La Journée du défenseur de la Patrie (23 février) est jour férié depuis peu, mais contre toute attente elle n'a pas acquis de teneur patriotique particulière, devenant plutôt le "pendant masculin" du 8 mars. Les Russes ne se sont pas encore entièrement faits à la Journée de la Russie (12 juin). En 1990, c'est ce jour là qu'avait été adoptée la Déclaration sur la souveraineté étatique de la Russie et depuis elle est considérée comme le point de départ de l'histoire russe post-soviétique.

La Journée de la Victoire (9 mai) figure parmi les fêtes célébrées avec le plus grand entrain en Russie. Au hit-parade, elle ne le cède qu'au Nouvel An. A l'époque soviétique la victoire dans la Seconde Guerre mondiale (en Russie la participation de celle-ci au conflit /1941-1945/ est appelée Grande Guerre patriotique) avait été célébrée dans des centaines de films et de livres. Les manifestations commémoratives annuelles, la célébration des anciens combattants avaient créé un culte de la Victoire toujours bien vivant. Il est remarquable que cette fête commémorée "les larmes dans les yeux" (l'URSS avait perdu 27 millions de ses ressortissants dans cette guerre) n'a jamais été empreinte de sentiments anti-allemands.

Les Russes sont sûrs que tout sentiment anti-polonais sera exempt de la Journée de l'unité (4 novembre), récemment instituée par la Douma. Le 4 novembre 1612, l'armée populaire des états généraux, composée de représentants des ethnies slaves et turques peuplant la Russie, avait chassé de Moscou les interventionnistes polonais et libéré le trône pour la dynastie des Romanov, qui ensuite devait gérer la Russie pendant plus de 300 ans.

Les Romanov ont été déchus en février 1917 et quelques mois plus tard, le 7 novembre, les bolcheviks emmenés par Lénine ont accédé au pouvoir en Russie. Pendant très longtemps cette date a été célébrée comme l'anniversaire de la Grande Révolution socialiste d'octobre. Le culte d'Octobre surpassait celui de la Victoire. Les immenses réalisations du pays dans les domaines de la science et de l'enseignement, qui en l'espace de quelques décennies avaient permis de passer de l'araire à l'exploration spatiale, de moderniser l'industrie, d'améliorer considérablement le niveau de vie général et aussi de vaincre dans la Grande Guerre patriotique étaient associées à Octobre rouge.

Cependant, la date du 7 novembre ne figure plus parmi les fêtes russes.
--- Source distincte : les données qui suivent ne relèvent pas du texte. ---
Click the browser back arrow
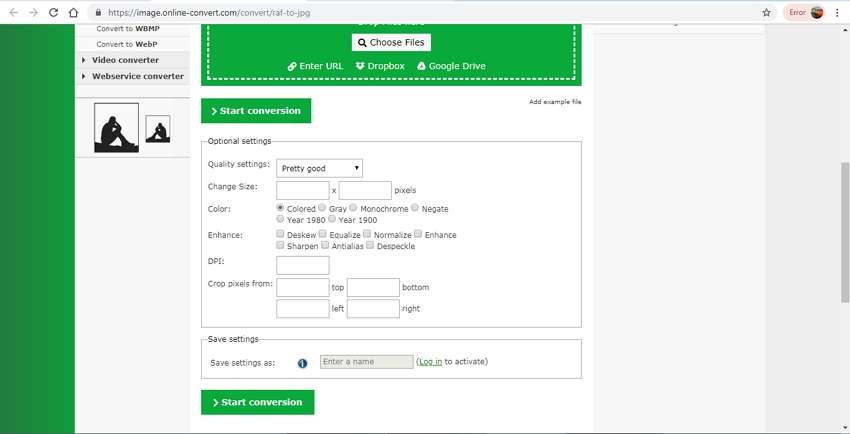Viewport: 850px width, 434px height. 13,13
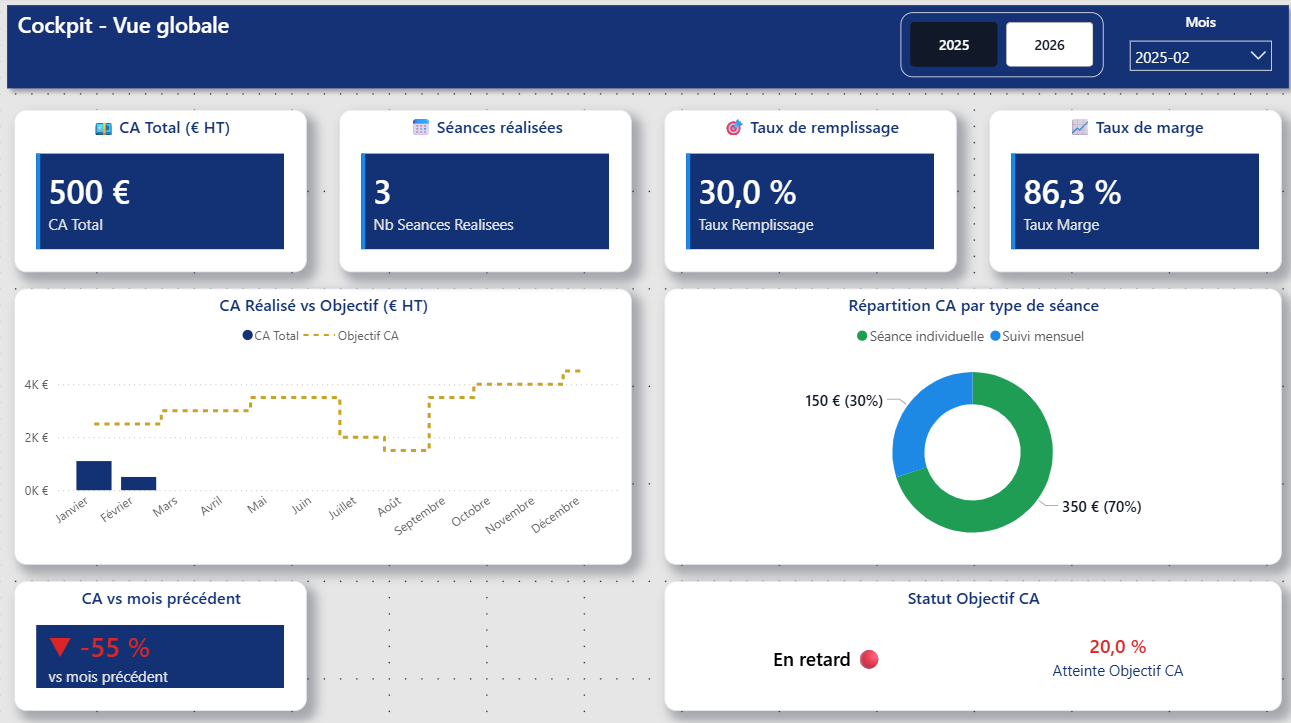This screenshot has height=723, width=1291.
Task: Click the red down triangle in CA vs mois précédent
Action: point(60,648)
La principale raison en est que la marche en avant du socialisme avait été accompagnée de sacrifices énormes. La violence de la guerre civile, l'élimination massive des koulaks (paysans riches) pendant la collectivisation de l'agriculture et les répressions politiques pas moins massives dans les années 30 ont dissipé l'auréole de la Révolution d'Octobre en 1991, après la perte du pouvoir par le Parti communiste et la désintégration de celui-ci. Pendant quelques années encore le 7 novembre a été commémoré, ensuite il a été proposé de le considérer comme la Journée de la concorde et de la réconciliation. Mais cette idée n'a pas abouti: ce jour là les communistes organisaient leurs défilés avec portraits de Staline et mots d'ordre antigouvernementaux tandis que les descendants de ceux qui avaient souffert à 'époque soviétique tenaient leurs propres rassemblements, sans vouloir eux non plus se réconcilier avec leurs anciens offenseurs.

Telles sont les fêtes nationales - anciennes et actuelles - célébrées en Russie. Certaines d'entre elles sont liées à des fragments du passé, qui symboliquement survivent dans le présent et créent une vision du futur. Seulement il est une fête en Russie qui n'a rien de symbolique et qui est on ne peut plus réelle. C'est le Nouvel An, un événement universel mille fois célébré et que le sera encore mille fois avec la même ferveur.